4. Regarding the market confusion and harm to shareholder trust
- We sincerely regret that the market’s trust in us was harmed through this capital increase process and the process of providing information about DII.
- We believe that the root of the problem lies in the fact that we significantly downward-adjusted DII’s operational results. This downward adjustment was unfortunately inevitable because the credit crisis in the U.S. caused a faster-than-expected market downturn in the U.S. and Europe, which are DII’s major markets.
- However, the estimate figures that we provided to you here are all achievable conservative figures, and through them, we hope to recover the trust of the market.
- The reason that we might be providing not enough information about DII and providing them late is that DII consists of business divisions spread out over 50 entities located across 27 countries, and we are not yet fully prepared to systematically collect the information from all these entities.
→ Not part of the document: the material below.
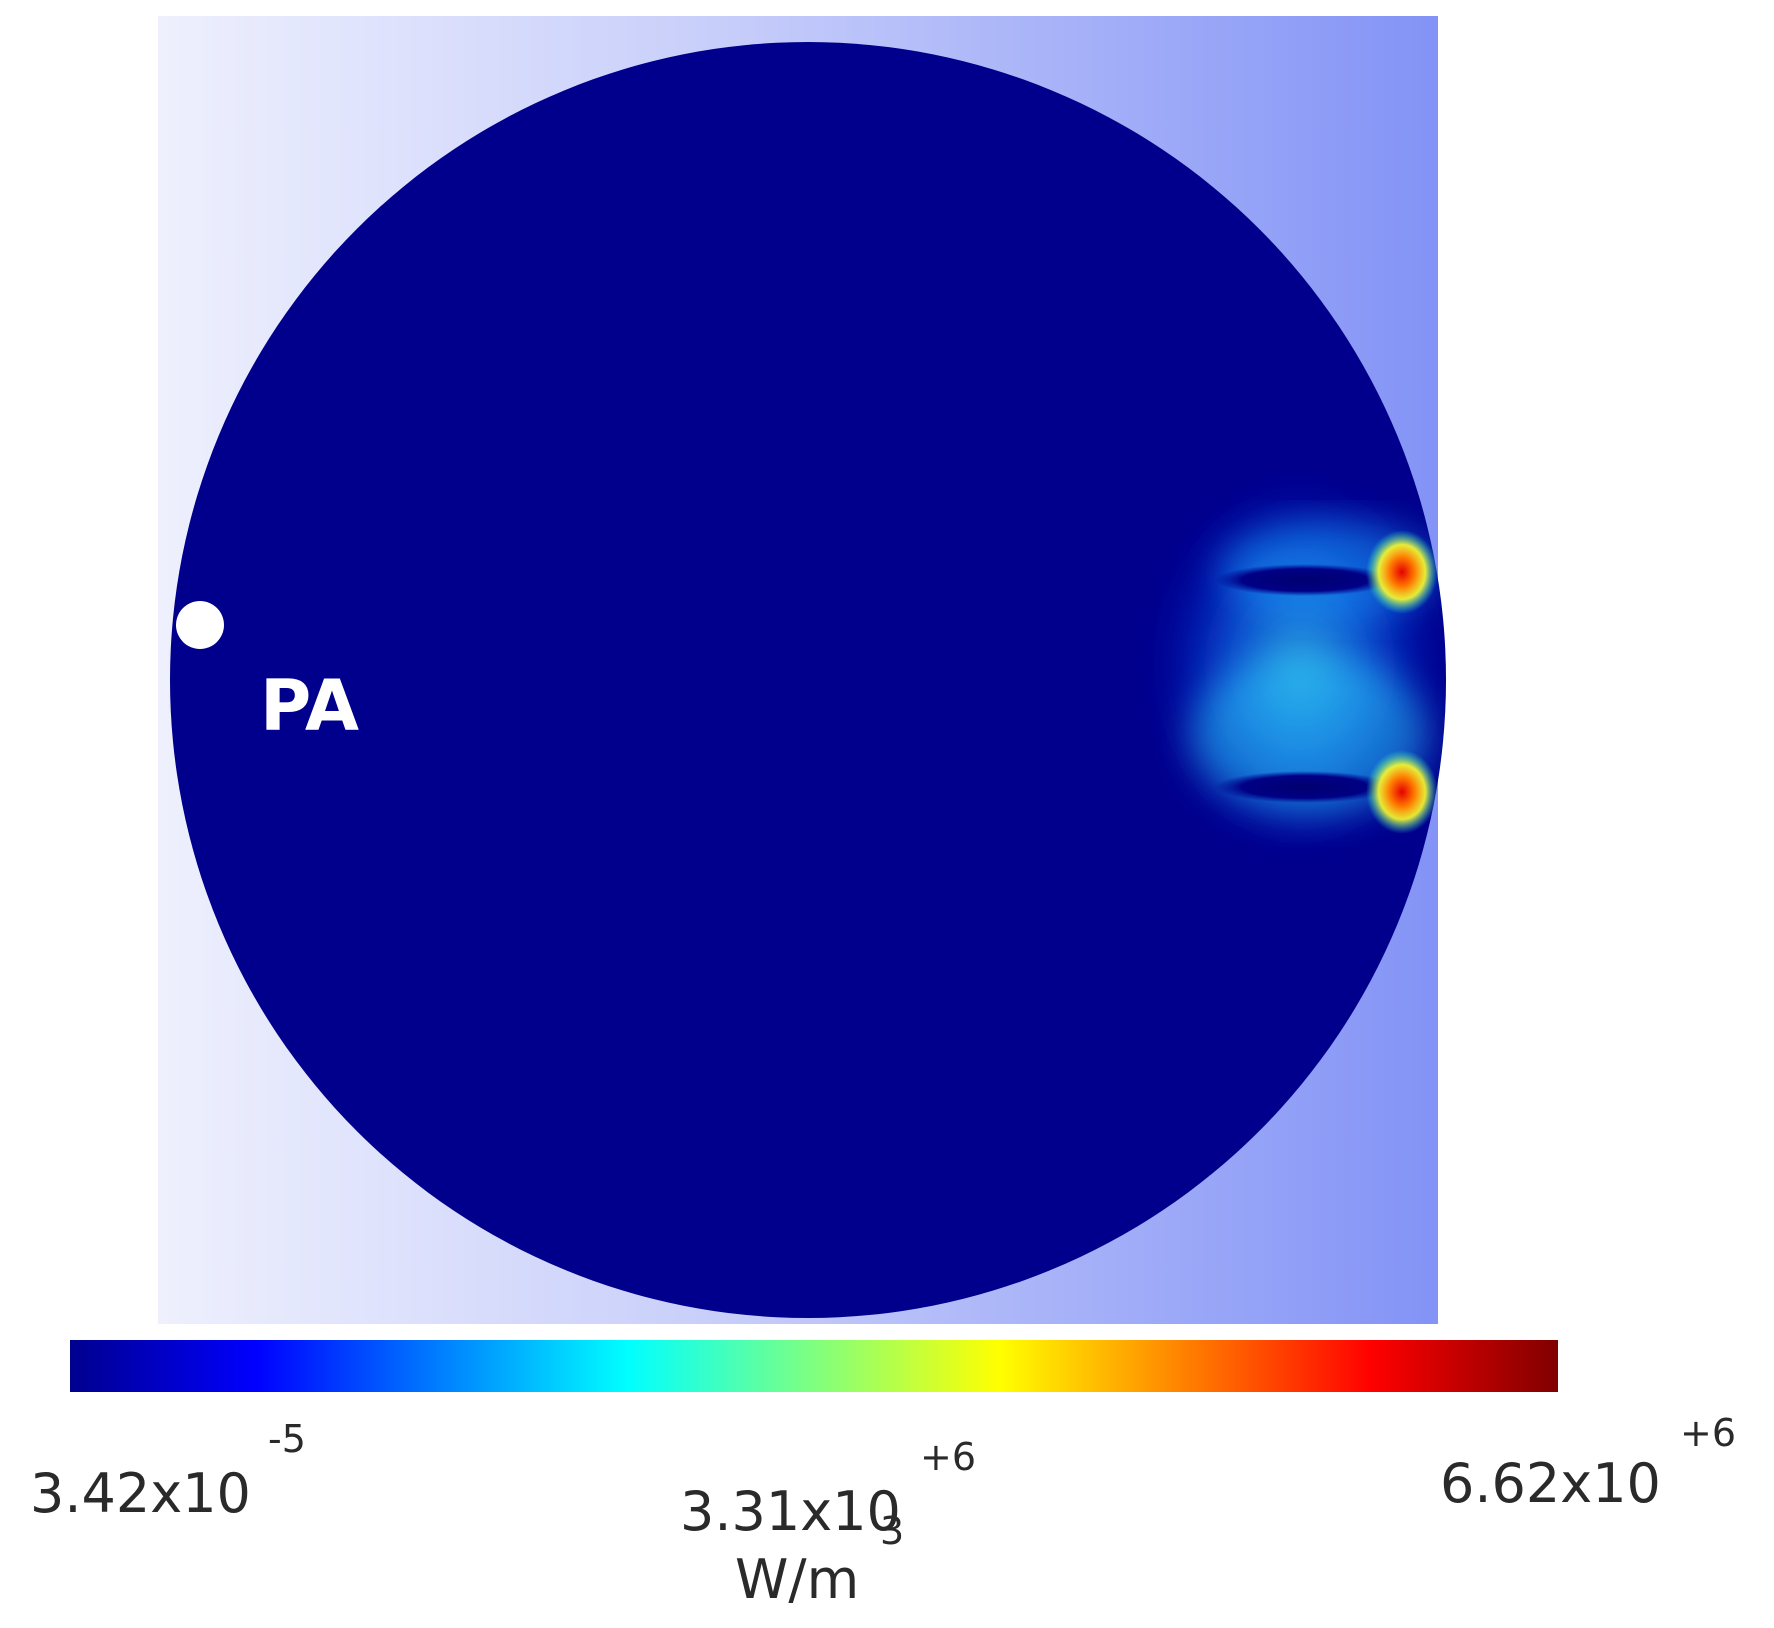 This screenshot has height=1628, width=1774. I want to click on pa-label: PA, so click(310, 706).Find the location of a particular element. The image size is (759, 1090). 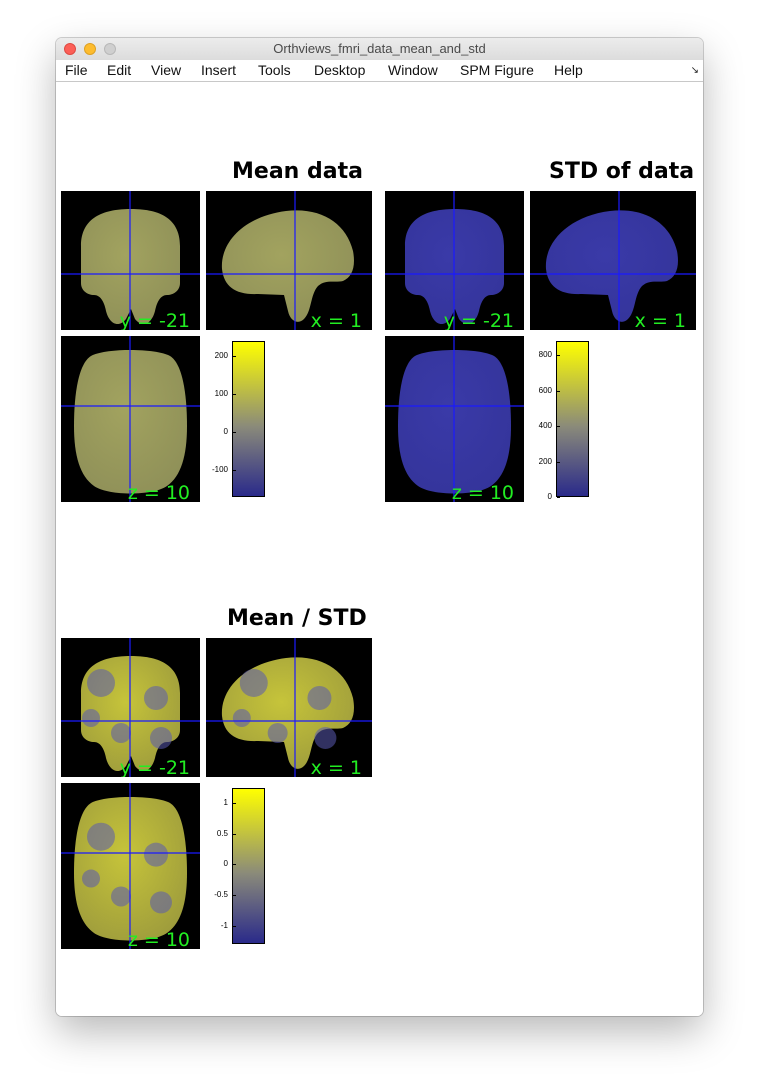

ratio-axial-slice: z = 10 is located at coordinates (130, 866).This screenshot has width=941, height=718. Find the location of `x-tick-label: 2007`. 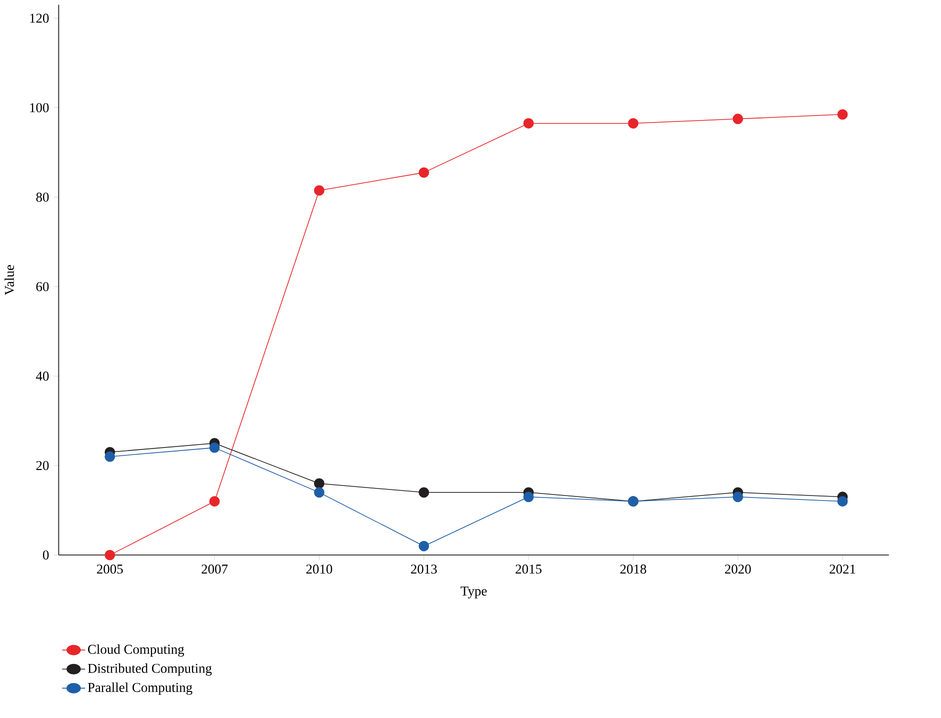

We will try to have the system in place and provide you with more information as quickly as practically possible.
- Lastly, we should have clearly communicated this capital increase to the market, but in hindsight, there may have been some lack of clarity. We regret that we did not respond appropriately, and we will make our best effort to prevent a similar happening in the future. We hope that our esteemed shareholders and analysts will continue to have trust and belief in Doosan Infracore, and we will do our best to maximize shareholder value. Thank you.